It feels odd to be writing about VMworld 2018, in the week of AWS Re:invent. However, work and family schedules have meant that I’ve been focus on other things since I returned. Including preparing to leave my current role, having accepted a new challenge in the new year. More on that next month.
This year marked my third VMworld over the last decade, I’d previously attended events in San Francisco and Cannes. Unlike those previous events I self funded this visit and moreover the wife joined me for a well deserved holiday. The self funded experience allowed me to feel no guilt whatsoever in focusing much of my time connecting with members of the community rather than sessions. I also made a decision that I was not going to bring my laptop. This was to avoid the temptation of logging into work and also to try and remove a screen between myself and the sessions and any conversations.
As discussed in an earlier post the first day I gave over to design studios, which meant my VMworld got off to an excellent start. The design studio sessions where some of the best of the week. They perhaps flew a little under the radar to most, which was a good thing for me as I got to spend sometime with UX and product managers focused on delivering the next wave of innovation.
Coming out of the keynotes, where announcements that reaffirm VMware’s strong position in the market and how that has translated to make them the partner of choice for c-loud service providers.
The extending of the relationship with AWS, creates a formidable partnership. Further strengthened through the AWS Outpost announcement from re:invent. At VMworld we where perhaps given a glimpse toward this announcement, with the introduction of AWS relational databases running from the private cloud on top of a VMware estate.
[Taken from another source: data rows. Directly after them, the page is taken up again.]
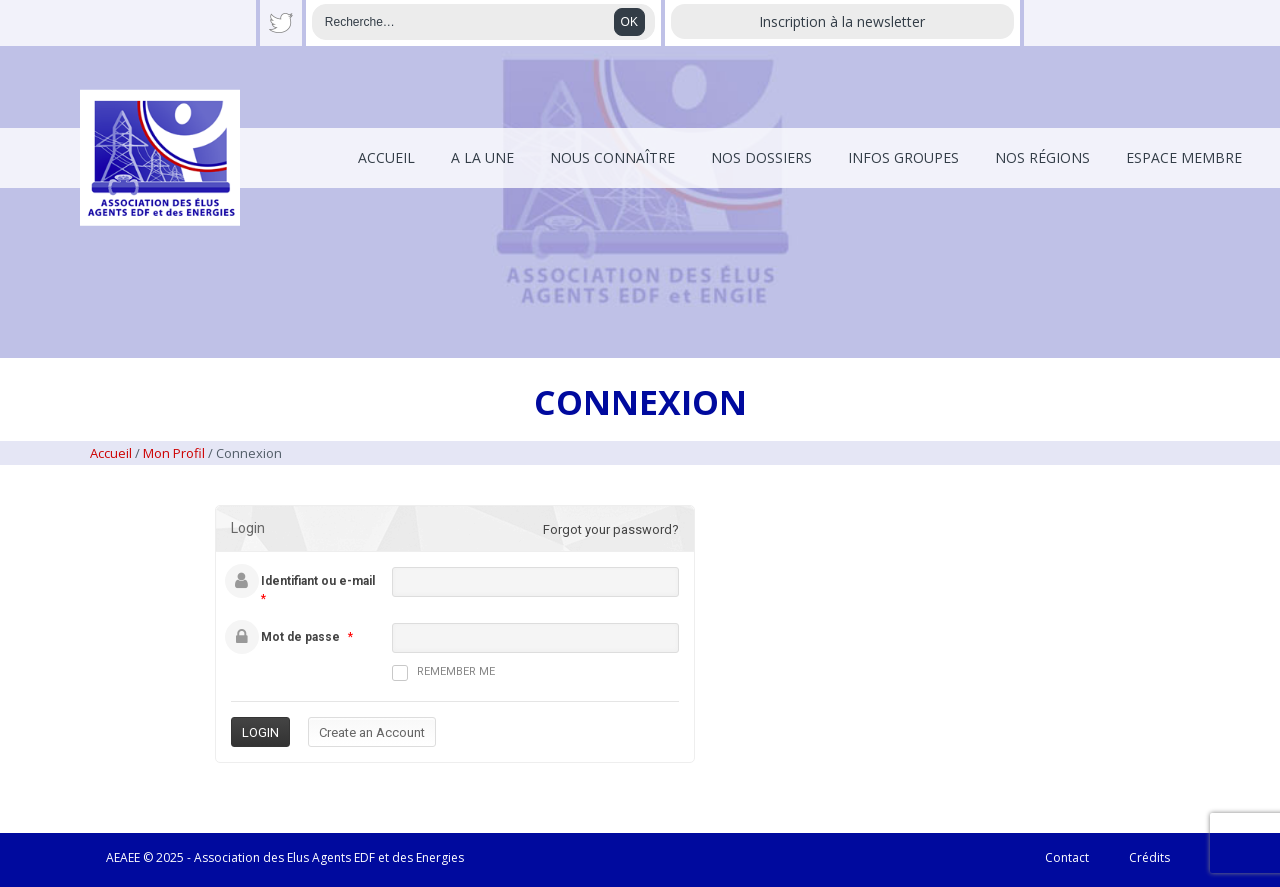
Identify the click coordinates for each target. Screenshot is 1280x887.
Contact (1067, 857)
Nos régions (1042, 157)
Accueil (386, 157)
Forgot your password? (611, 529)
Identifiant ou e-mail (318, 581)
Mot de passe (300, 637)
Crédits (1149, 857)
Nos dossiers (761, 157)
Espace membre (1184, 157)
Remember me (443, 673)
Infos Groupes (903, 157)
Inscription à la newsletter (842, 21)
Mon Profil (174, 453)
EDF (364, 857)
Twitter (281, 23)
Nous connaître (612, 157)
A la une (482, 157)
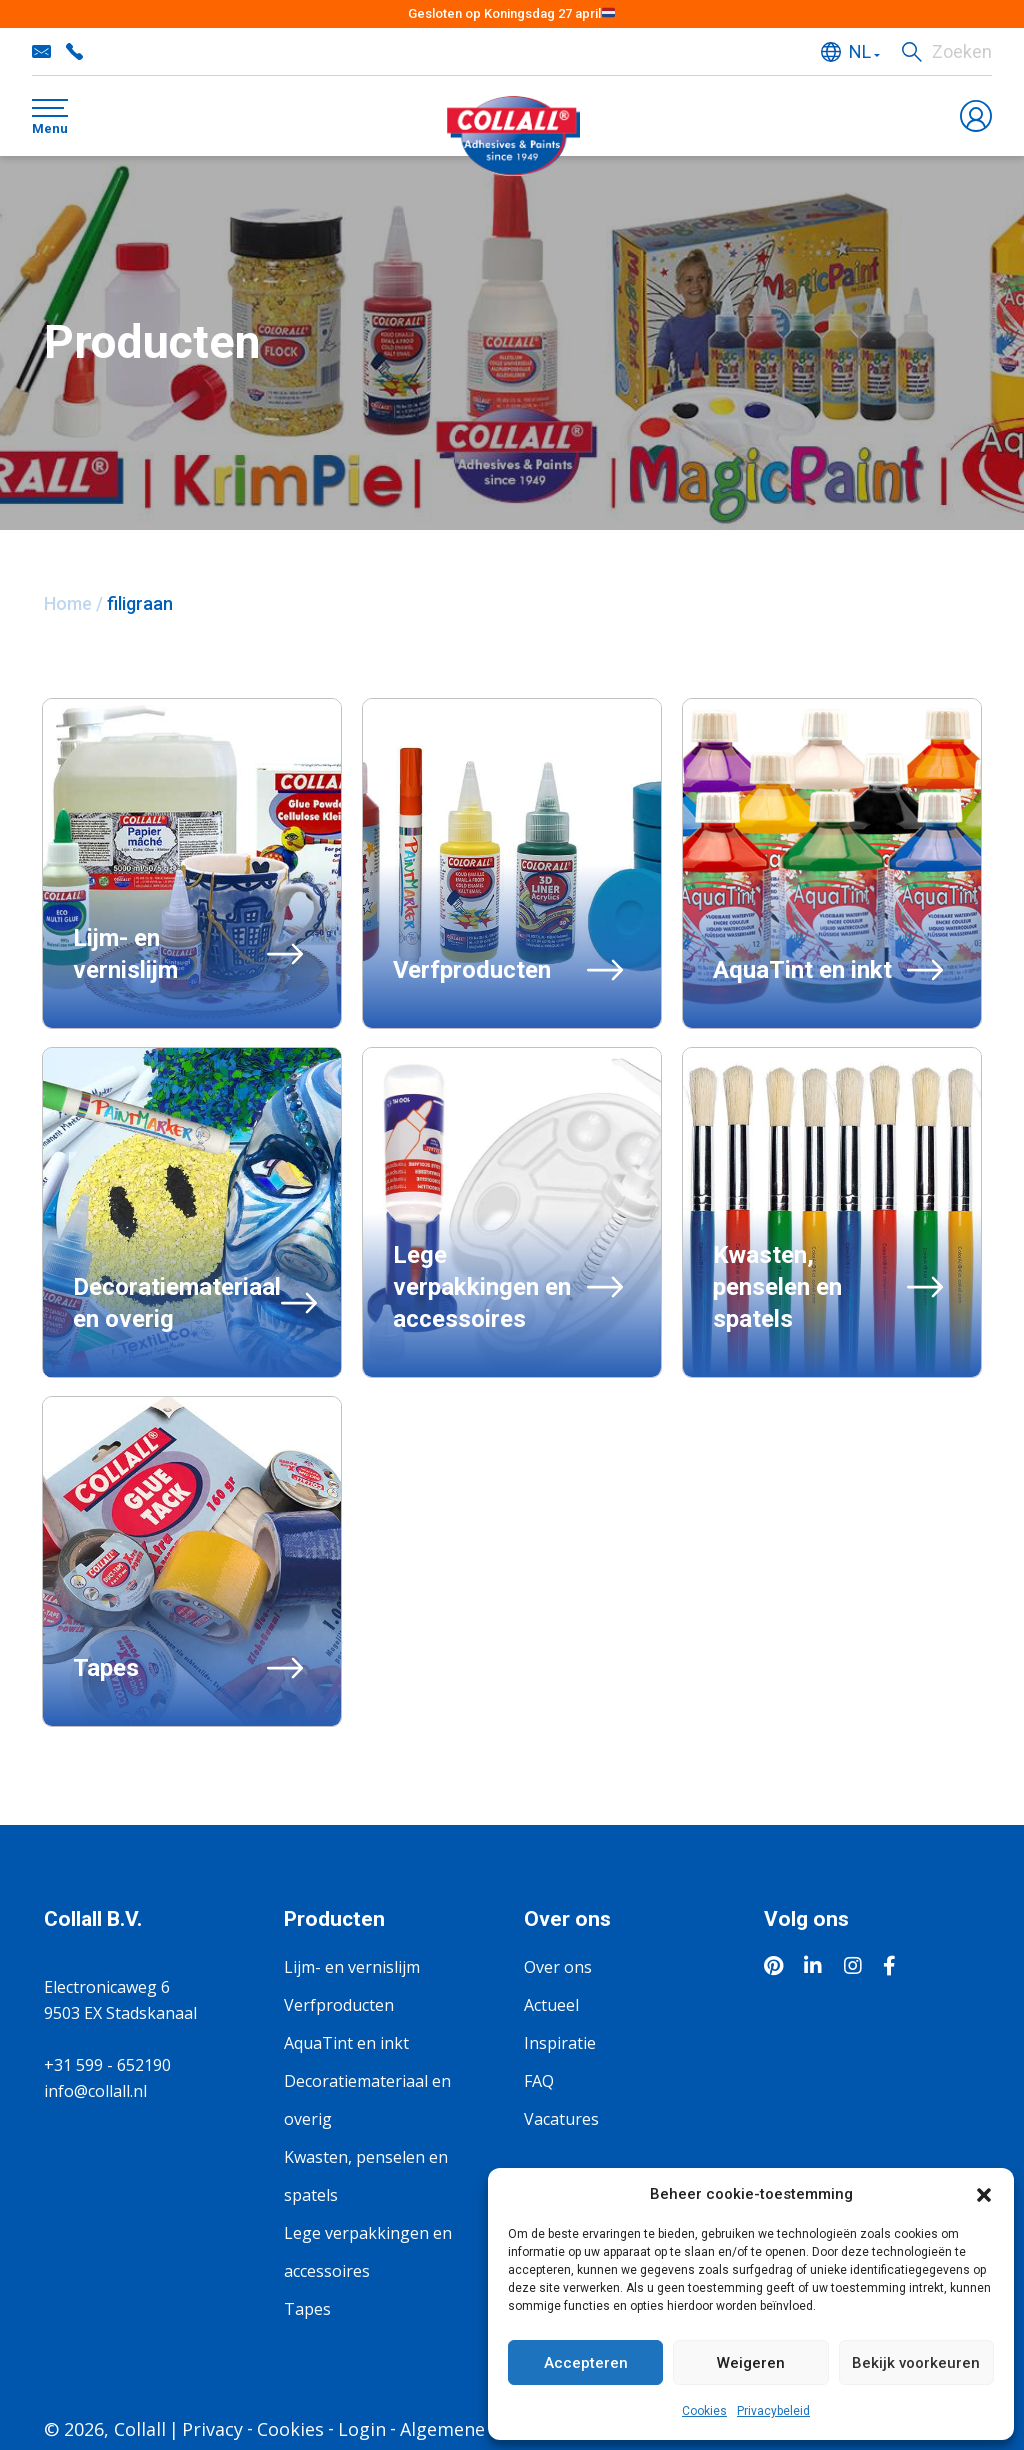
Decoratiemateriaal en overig (367, 2100)
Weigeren (751, 2363)
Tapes (307, 2309)
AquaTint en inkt (346, 2043)
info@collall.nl (42, 52)
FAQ (539, 2081)
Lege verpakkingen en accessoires (368, 2252)
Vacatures (561, 2119)
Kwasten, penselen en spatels (366, 2176)
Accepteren (586, 2363)
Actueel (551, 2005)
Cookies (704, 2411)
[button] (984, 2194)
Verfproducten (339, 2005)
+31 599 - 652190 (74, 52)
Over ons (558, 1967)
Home (68, 603)
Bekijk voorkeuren (916, 2363)
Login (362, 2429)
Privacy (212, 2429)
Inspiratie (560, 2043)
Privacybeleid (773, 2411)
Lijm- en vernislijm (352, 1967)
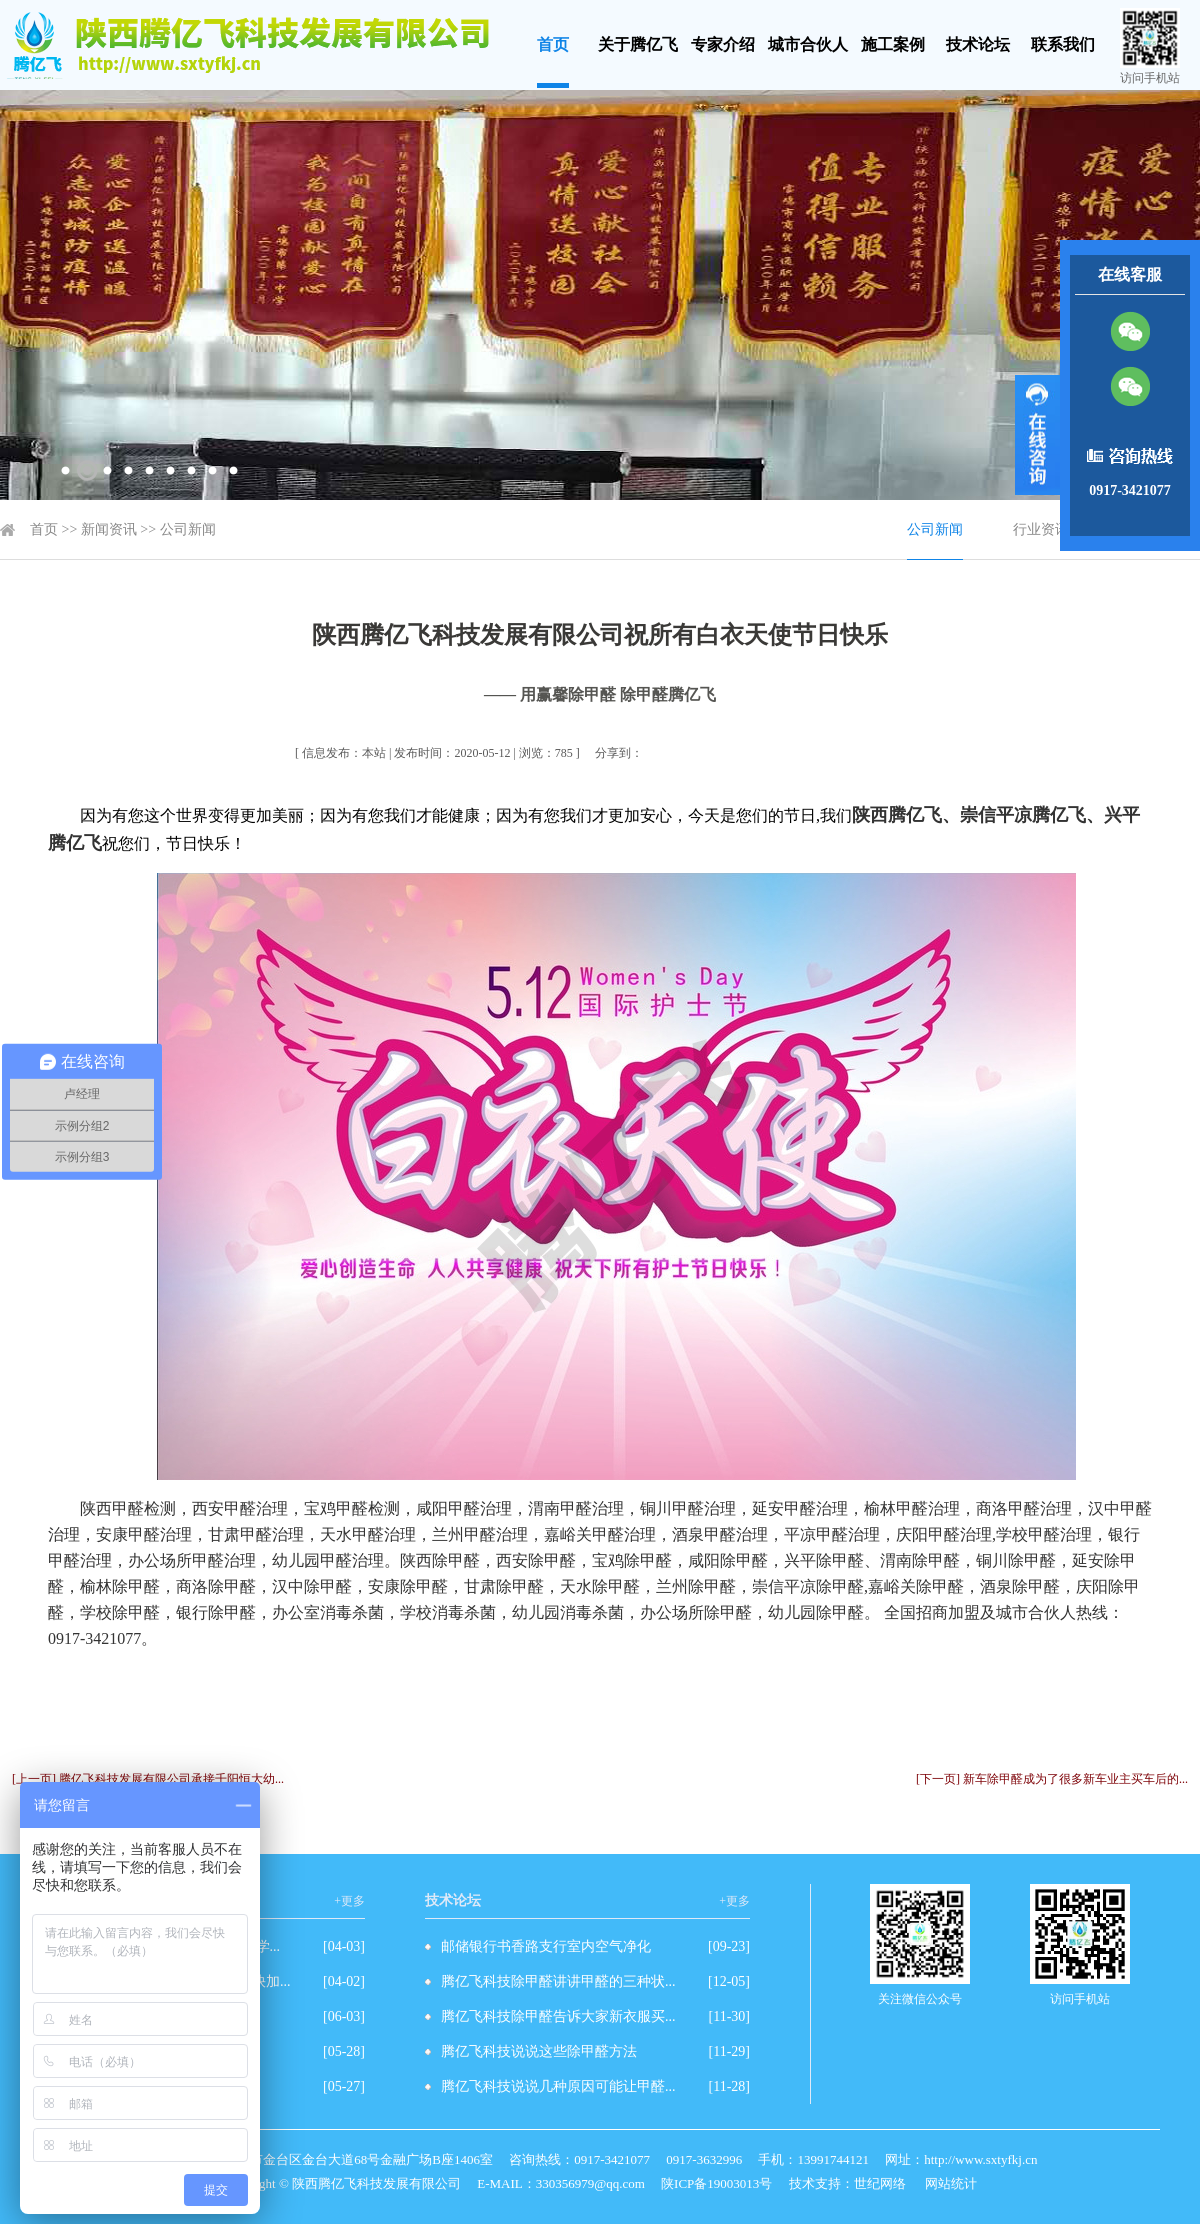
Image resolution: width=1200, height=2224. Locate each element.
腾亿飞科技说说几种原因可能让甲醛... (558, 2086)
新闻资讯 (109, 529)
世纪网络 (880, 2183)
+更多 (349, 1901)
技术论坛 (978, 44)
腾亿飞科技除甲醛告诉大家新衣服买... (558, 2016)
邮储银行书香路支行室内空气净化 (546, 1946)
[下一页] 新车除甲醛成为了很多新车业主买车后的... (1052, 1779)
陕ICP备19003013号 (716, 2183)
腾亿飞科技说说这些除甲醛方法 (539, 2051)
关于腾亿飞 (638, 44)
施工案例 (893, 44)
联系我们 (1063, 44)
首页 (553, 44)
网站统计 (951, 2183)
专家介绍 (723, 44)
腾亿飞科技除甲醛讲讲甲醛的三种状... (558, 1981)
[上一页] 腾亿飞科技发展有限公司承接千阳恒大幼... (148, 1779)
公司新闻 (188, 529)
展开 (1037, 435)
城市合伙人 (808, 44)
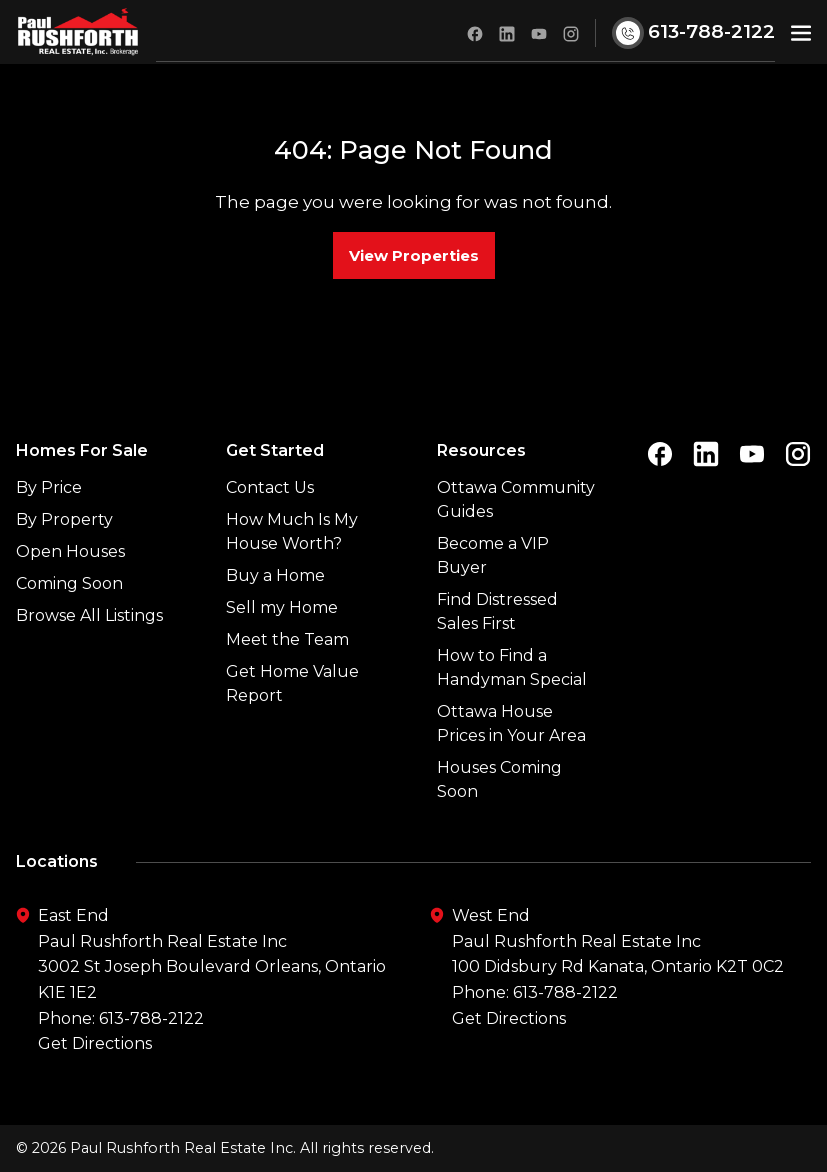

The VMware on AWS model is also something that the organisations are looking to further exploit. IT infrastructure takes time and energy away from the IT organisation, and IT organisation that many businesses would prefer spent time tackling digital transformation of services. Project Dimension will extend VMware Cloud to deliver SDDC infrastructure and hardware as-a-service to on-premises locations. Because this is will be a service, it means that VMware can take care of managing the infrastructure, troubleshooting issues, and performing patching and maintenance.
A cloud push was in full swing, so it was easy to miss an announcement that even 5 years ago would have been big news. VMware announced that vROPs is gaining support for IBM Power. Anything that can help to simplify and provide a holistic view of the data centre will always get my vote.
Highlights from the sessions included insight into the top ten automation requests, fireside chats with the VMware CIO team (despite there being no fire these were good!) and a brand building session with Joe Baguley and Amanda Blevins.
Like a fool I booked a VCAP Deploy exam for the Thursday morning, after VMworld Fest…. So a mad dash out of the event center to a testing center was required as the deploy exams cannot be offered onsite. I did however find myself sat next to @Kev_johnson for the exam, so at least I had someone to compare post test notes with!